Penser l’environnement de travail par l’expérience utilisateur (UX) peut conduire à certaines dérives. En effet, la démarche tend à individualiser la mesure de l’utilisation des lieux. De plus, elle transforme l’appréciation de leurs performances en se focalisant sur le flux. Enfin, la fluidification de l’expérience individuelle induit le risque de sa financiarisation, notamment dans le cas de stratégies de pilotage par les « coûts globaux ». Poussées à l’extrême, ces stratégies permettent de faire évoluer l’immobilier de centre de coût à centre de profit en invitant, par l’expérience, le collaborateur à payer l’utilisation du lieu de travail.

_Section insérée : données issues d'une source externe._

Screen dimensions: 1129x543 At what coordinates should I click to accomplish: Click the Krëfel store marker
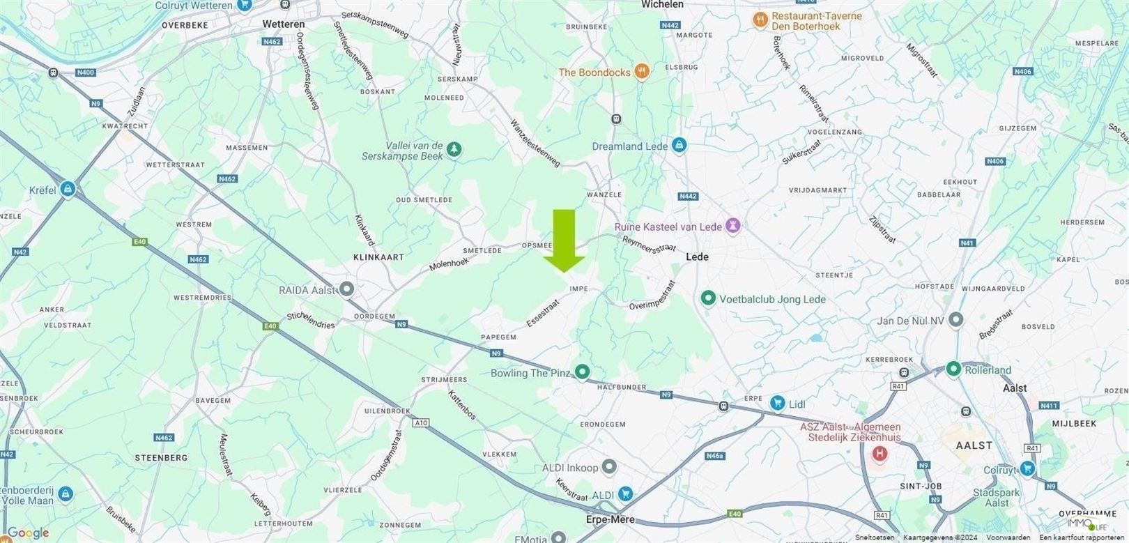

Dans notre société de l'expérience, l’UX est partout, y compris dans l’environnement de travail. Ces derniers sont conçus comme des parcours omni-canaux intégrant l’espace, le digital et les comportements (ou les 3B - Bricks, Bytes, Behaviors - de l’environnement par activité). Les parcours de l’environnement de travail sont vécus par des personae. Ils commencent parfois dès le saut du lit avec une application, se poursuivent au bureau les jours de présence et se finissent relativement tard dans la journée, après un cours de sport par exemple. Chaque personae représente un archétype d’utilisateur. Tout est pensé pour que chacun puisse vivre une expérience sur mesure grâce à des cas d’usages adaptés à ses besoins et à ses envies. Cette approche UX de l’environnement de travail place l’individu au centre de la conception, et ce parfois au risque du collectif. 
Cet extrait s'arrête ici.